What to work on: Duplicate the records below word for word, starting at the beginning and ending with the line that contains "(142, 864).", with both ends included.

Data for processing:
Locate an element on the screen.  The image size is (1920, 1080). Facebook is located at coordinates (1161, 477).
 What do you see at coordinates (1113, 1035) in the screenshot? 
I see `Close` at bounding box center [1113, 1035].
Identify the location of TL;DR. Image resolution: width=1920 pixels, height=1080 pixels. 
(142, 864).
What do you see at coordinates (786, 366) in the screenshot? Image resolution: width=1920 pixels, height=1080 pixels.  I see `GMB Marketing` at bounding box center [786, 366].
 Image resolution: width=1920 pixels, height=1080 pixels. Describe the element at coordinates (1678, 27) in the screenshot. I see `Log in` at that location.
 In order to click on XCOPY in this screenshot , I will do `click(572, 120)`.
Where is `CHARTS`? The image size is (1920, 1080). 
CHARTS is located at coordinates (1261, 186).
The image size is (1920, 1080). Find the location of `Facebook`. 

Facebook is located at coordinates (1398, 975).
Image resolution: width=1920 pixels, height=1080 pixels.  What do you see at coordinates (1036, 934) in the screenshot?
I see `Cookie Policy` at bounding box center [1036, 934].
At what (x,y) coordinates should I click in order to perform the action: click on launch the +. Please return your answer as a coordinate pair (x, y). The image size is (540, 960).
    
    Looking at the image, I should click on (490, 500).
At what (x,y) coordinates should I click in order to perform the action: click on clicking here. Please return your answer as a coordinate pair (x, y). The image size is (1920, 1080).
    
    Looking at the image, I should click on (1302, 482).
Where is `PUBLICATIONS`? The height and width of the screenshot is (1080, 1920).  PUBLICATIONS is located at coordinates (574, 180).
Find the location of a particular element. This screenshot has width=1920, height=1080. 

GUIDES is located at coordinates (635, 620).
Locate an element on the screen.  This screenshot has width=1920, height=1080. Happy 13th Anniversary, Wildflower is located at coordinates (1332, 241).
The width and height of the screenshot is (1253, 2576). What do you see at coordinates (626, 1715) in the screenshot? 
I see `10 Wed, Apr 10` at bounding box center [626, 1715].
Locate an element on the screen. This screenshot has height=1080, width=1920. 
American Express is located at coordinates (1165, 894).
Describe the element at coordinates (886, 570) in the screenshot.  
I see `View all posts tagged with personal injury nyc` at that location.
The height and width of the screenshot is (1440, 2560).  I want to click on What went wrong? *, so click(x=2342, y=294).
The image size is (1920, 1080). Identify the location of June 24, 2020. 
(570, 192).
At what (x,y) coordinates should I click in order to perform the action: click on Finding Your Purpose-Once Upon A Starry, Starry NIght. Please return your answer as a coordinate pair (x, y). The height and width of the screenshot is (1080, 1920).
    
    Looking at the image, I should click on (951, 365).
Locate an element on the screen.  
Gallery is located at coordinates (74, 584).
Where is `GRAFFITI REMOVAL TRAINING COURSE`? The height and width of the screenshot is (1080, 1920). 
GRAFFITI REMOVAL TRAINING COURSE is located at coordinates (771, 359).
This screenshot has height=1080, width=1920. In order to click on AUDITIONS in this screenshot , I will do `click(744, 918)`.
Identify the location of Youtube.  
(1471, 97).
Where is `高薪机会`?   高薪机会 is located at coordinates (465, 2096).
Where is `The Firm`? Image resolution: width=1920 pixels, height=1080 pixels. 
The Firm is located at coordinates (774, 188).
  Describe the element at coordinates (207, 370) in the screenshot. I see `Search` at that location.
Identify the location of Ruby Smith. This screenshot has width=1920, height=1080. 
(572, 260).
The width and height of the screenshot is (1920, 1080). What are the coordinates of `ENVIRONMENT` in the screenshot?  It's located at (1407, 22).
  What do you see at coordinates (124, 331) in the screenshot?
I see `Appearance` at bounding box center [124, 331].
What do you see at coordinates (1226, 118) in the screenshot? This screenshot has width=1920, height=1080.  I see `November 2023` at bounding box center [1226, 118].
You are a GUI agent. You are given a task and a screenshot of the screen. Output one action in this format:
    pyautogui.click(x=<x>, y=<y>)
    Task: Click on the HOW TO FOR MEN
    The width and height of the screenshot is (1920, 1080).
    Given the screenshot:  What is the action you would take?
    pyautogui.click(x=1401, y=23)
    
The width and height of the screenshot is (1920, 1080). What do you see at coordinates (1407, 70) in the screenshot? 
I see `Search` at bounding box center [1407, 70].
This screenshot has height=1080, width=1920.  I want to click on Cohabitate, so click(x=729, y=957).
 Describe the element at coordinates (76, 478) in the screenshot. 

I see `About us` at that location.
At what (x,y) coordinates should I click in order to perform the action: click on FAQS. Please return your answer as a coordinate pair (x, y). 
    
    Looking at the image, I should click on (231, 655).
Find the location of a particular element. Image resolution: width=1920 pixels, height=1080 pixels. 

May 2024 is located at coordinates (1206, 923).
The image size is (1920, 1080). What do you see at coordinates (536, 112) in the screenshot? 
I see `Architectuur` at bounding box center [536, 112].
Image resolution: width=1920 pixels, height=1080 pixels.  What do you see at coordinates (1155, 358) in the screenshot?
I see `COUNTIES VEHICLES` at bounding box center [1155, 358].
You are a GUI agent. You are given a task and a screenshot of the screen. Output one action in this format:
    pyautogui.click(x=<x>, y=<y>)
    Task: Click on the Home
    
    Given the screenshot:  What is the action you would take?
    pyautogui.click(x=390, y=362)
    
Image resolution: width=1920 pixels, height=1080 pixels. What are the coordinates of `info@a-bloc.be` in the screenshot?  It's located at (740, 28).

Answer in full:
Locate an element on the screen.  The image size is (1920, 1080). Facebook is located at coordinates (1161, 477).
 What do you see at coordinates (1113, 1035) in the screenshot? 
I see `Close` at bounding box center [1113, 1035].
Identify the location of TL;DR. Image resolution: width=1920 pixels, height=1080 pixels. 
(142, 864).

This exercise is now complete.